● Work to be completed:
Continue the pgsql-hackers reply about binary search in ScalarArrayOpExpr for OR'd constant arrays from the point where it stops.

● Source text:
━━━━━━━━━━━━━━━━━━━━━━━━━━━━━━

Re: Binary search in ScalarArrayOpExpr for OR'd constant arrays

From: James Coleman <jtc331(at)gmail(dot)com>
To: Andres Freund <andres(at)anarazel(dot)de>
Cc: Tomas Vondra <tomas(dot)vondra(at)2ndquadrant(dot)com>, David Rowley <dgrowleyml(at)gmail(dot)com>, pgsql-hackers <pgsql-hackers(at)postgresql(dot)org>
Subject: Re: Binary search in ScalarArrayOpExpr for OR'd constant arrays
Date: 2020-04-29 14:26:12
Message-ID: CAAaqYe-Rg4EMKGWw-r3PHsLhCVWDBWsK6nwHjugnWBk5631DUw@mail.gmail.com
Views: Raw Message | Whole Thread | Download mbox | Resend email
Thread:
Lists: pgsql-hackers

On Tue, Apr 28, 2020 at 7:05 PM Andres Freund <andres(at)anarazel(dot)de> wrote:
>
> Hi,
>
> On 2020-04-28 18:22:20 -0400, James Coleman wrote:
> > I cc'd Andres given his commit introduced simplehash, so I figured
> > he'd probably have a few pointers on when each one might be useful.

━━━━━━━━━━━━━━━━━━━━━━━━━━━━━━

● Information provided:

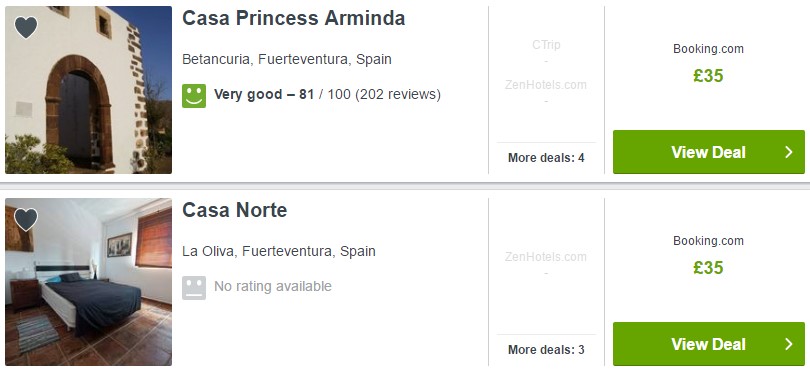The width and height of the screenshot is (810, 369).
Task: Open Casa Norte bedroom photo thumbnail
Action: [88, 282]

━━━━━━━━━━━━━━━━━━━━━━━━━━━━━━

● The reply:
> > [...]
> > Do you have any thoughts on what the trade-offs/use-cases etc. are for
> > dynahash versus simple hash?
> >
> > From reading the commit message in b30d3ea824c it seems like simple
> > hash is faster and optimized for CPU cache benefits. The comments at
> > the top of simplehash.h also discourage it's use in non
> > performance/space sensitive uses, but there isn't anything I can see
> > that explicitly tries to discuss when dynahash is useful, etc.
>
> Benefits of dynahash (chained hashtable):
> - supports partitioning, useful for shared memory accessed under locks
> - better performance for large entries, as they don't need to be moved
> around in case of hash conflicts
> - stable pointers to hash table entries
>
> Benefits of simplehash (open addressing hash table):
> - no indirect function calls, known structure sizes, due to "templated"
> code generation (these show up substantially in profiles for dynahash)
> - considerably faster for small entries due to previous point, and due
> open addressing hash tables having better cache behaviour than chained
> hashtables
> - once set-up the interface is type safe and easier to use
> - no overhead of a separate memory context etc
>
>
> > Given the performance notes in that commit message, I thinking
> > switching to simple hash is worth it.
>
> Seems plausible to me.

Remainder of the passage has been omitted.